Exercise instructions: Begin with the first line of the entries below and reproduce each line exactly, ending with the line that holds "You are a computer-use agent. Screen".

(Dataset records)
-*-*-

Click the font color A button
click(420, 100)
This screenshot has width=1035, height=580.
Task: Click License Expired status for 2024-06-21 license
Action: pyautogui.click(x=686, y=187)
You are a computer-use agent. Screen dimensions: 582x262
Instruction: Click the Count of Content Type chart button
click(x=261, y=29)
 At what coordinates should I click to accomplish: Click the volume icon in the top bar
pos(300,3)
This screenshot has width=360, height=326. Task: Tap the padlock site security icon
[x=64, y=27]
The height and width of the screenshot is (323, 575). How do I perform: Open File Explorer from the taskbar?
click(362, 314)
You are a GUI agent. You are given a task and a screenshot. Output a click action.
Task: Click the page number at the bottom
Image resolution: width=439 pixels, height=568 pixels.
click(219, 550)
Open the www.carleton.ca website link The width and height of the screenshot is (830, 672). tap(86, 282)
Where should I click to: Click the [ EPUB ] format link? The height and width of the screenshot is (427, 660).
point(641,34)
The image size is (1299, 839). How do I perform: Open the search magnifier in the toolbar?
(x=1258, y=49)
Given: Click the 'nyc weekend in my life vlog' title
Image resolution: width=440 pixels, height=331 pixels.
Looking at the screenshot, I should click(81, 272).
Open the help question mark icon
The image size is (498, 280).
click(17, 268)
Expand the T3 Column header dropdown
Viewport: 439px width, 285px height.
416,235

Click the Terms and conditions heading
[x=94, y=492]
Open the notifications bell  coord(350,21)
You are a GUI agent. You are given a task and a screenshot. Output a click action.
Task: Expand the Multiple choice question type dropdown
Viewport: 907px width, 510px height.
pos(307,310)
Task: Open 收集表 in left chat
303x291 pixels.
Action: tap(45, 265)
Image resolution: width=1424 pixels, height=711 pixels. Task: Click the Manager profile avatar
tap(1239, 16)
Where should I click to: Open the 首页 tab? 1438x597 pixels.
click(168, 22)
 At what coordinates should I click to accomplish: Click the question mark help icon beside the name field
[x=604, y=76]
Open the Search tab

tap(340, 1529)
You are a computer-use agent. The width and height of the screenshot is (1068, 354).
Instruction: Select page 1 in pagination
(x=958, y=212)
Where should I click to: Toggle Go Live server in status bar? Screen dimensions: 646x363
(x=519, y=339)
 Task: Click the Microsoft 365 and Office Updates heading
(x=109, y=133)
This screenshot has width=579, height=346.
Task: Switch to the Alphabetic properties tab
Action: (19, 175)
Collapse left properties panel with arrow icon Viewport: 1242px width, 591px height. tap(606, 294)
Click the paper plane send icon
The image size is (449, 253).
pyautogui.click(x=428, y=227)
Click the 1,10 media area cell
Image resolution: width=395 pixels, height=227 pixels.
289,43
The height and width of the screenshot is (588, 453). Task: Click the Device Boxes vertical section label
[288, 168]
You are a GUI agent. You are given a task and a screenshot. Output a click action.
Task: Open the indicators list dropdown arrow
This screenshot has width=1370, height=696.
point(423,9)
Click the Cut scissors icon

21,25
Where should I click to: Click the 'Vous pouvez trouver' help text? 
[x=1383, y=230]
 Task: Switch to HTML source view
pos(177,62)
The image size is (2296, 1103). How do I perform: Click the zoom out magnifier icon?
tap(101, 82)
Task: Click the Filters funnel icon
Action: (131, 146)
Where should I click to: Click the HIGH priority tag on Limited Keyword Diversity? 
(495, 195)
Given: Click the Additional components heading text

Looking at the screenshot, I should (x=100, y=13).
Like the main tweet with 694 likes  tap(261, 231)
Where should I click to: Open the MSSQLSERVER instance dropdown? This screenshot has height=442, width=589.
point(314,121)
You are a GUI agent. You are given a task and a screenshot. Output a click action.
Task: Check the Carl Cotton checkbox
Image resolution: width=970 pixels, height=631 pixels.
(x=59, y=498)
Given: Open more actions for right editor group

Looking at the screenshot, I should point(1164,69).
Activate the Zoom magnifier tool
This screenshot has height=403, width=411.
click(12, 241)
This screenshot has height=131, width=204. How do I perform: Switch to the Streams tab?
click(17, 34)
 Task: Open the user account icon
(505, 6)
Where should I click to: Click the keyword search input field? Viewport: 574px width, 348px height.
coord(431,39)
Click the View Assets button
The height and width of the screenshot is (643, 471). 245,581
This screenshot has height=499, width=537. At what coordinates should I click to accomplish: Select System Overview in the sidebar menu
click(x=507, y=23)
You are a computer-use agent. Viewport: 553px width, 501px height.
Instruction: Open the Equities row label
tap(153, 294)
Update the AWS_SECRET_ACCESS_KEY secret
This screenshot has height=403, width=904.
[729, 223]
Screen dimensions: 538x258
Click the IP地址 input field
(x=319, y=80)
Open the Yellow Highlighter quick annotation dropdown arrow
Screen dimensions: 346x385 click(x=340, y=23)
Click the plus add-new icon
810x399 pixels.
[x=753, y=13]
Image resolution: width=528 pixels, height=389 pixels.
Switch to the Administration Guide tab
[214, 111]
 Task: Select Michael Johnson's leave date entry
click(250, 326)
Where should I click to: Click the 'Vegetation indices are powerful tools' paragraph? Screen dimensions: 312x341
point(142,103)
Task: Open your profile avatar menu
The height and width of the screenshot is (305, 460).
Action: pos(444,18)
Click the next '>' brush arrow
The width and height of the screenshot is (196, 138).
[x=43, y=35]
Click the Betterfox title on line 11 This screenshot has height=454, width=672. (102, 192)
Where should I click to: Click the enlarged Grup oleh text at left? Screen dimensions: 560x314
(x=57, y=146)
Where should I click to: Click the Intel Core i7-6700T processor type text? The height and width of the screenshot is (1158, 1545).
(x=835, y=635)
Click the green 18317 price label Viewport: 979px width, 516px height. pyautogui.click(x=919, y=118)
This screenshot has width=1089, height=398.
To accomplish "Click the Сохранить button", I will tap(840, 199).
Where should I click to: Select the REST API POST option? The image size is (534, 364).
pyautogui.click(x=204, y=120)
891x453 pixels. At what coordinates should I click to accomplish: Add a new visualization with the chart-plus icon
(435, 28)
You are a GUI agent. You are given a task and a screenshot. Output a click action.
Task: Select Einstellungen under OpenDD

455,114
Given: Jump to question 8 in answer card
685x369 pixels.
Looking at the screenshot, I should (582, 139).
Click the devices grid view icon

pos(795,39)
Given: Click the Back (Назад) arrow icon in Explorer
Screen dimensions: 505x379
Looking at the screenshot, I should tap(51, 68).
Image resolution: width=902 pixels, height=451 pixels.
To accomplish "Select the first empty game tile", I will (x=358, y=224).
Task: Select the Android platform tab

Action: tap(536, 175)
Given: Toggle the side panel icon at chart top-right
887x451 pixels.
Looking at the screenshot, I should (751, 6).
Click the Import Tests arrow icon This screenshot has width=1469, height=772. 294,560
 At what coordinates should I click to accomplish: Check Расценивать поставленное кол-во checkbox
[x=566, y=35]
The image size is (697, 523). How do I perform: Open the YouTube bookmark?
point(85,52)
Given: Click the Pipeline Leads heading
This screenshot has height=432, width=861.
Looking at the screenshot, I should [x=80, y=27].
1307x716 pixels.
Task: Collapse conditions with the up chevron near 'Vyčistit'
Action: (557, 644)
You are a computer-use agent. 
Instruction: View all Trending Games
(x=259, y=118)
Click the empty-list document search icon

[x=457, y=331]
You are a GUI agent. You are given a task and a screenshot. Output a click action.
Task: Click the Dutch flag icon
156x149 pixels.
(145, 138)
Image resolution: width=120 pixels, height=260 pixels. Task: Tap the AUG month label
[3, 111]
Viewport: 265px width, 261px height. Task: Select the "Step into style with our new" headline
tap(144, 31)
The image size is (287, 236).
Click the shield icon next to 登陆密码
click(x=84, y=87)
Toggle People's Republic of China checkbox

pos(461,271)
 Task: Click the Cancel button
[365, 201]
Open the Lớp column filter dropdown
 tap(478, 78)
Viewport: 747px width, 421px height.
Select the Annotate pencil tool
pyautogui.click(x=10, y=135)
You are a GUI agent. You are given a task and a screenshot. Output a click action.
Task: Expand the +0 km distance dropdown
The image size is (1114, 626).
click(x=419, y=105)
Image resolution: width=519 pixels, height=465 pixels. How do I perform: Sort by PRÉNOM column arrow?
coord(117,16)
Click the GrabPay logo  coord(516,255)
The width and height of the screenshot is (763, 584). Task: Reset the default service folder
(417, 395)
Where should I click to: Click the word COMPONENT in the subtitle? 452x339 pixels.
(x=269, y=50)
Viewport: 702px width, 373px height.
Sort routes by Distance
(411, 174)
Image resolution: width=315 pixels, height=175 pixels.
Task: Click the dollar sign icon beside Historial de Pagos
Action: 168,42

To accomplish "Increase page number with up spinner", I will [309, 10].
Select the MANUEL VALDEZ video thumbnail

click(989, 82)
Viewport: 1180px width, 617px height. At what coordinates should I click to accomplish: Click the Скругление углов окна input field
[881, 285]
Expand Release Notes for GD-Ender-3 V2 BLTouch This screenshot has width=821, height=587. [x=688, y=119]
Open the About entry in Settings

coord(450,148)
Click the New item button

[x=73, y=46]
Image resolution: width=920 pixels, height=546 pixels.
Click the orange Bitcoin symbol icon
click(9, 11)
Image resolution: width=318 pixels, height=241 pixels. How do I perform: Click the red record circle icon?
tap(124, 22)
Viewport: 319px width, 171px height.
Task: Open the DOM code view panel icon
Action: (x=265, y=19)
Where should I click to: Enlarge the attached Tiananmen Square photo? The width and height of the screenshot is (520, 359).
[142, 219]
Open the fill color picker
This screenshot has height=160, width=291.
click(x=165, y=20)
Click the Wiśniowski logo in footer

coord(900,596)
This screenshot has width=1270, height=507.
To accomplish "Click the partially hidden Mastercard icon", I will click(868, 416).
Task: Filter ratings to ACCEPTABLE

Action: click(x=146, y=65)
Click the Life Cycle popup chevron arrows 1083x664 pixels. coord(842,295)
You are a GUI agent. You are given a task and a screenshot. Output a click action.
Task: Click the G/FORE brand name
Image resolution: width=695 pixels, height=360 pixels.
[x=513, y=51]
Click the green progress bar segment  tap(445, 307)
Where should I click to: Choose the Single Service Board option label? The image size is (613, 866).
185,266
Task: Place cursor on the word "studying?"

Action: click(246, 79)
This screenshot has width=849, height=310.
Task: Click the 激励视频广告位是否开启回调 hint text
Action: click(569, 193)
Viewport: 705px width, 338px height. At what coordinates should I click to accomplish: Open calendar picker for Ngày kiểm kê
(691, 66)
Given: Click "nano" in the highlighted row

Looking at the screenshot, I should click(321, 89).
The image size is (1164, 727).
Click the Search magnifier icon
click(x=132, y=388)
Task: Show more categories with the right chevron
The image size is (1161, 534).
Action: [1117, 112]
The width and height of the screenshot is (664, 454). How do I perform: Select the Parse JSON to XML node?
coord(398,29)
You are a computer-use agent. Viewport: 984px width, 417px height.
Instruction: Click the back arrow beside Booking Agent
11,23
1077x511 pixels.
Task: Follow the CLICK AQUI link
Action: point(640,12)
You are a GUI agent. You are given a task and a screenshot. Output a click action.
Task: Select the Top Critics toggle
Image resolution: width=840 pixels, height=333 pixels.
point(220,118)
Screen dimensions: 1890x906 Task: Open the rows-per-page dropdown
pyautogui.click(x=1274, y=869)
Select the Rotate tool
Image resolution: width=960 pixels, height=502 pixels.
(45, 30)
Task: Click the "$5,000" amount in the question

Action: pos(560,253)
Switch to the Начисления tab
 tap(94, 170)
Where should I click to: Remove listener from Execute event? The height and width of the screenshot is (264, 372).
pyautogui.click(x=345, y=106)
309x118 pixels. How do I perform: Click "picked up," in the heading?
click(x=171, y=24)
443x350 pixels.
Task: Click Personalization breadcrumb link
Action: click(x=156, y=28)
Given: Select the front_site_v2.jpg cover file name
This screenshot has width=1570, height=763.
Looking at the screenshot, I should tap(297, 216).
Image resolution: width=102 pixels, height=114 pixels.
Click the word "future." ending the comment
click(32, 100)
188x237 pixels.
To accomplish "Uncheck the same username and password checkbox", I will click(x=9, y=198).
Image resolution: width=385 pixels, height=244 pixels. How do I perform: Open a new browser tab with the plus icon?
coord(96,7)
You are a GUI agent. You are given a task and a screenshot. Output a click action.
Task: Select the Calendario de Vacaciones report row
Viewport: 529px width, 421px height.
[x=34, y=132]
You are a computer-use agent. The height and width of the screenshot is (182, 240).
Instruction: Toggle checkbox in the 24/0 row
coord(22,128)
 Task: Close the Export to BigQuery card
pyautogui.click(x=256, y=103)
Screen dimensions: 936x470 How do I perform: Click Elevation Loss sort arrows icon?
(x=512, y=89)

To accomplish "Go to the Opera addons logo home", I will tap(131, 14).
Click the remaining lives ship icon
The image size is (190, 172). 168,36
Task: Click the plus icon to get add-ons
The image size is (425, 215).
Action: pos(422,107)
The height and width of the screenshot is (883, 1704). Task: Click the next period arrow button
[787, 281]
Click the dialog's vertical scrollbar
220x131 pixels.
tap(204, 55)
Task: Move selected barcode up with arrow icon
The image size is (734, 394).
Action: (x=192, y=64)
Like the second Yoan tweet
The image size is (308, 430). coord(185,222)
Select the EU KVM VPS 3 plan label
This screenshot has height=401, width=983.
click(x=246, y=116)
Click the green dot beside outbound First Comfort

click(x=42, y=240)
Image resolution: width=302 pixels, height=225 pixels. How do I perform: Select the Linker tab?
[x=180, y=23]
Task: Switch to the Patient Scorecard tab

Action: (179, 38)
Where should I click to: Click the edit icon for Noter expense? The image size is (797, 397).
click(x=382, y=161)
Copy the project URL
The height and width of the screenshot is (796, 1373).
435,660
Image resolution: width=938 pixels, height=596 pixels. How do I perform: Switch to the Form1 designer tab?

-*-*-

Solution to this problem:
Click the font color A button
click(420, 100)
This screenshot has width=1035, height=580.
Task: Click License Expired status for 2024-06-21 license
Action: pyautogui.click(x=686, y=187)
You are a computer-use agent. Screen dimensions: 582x262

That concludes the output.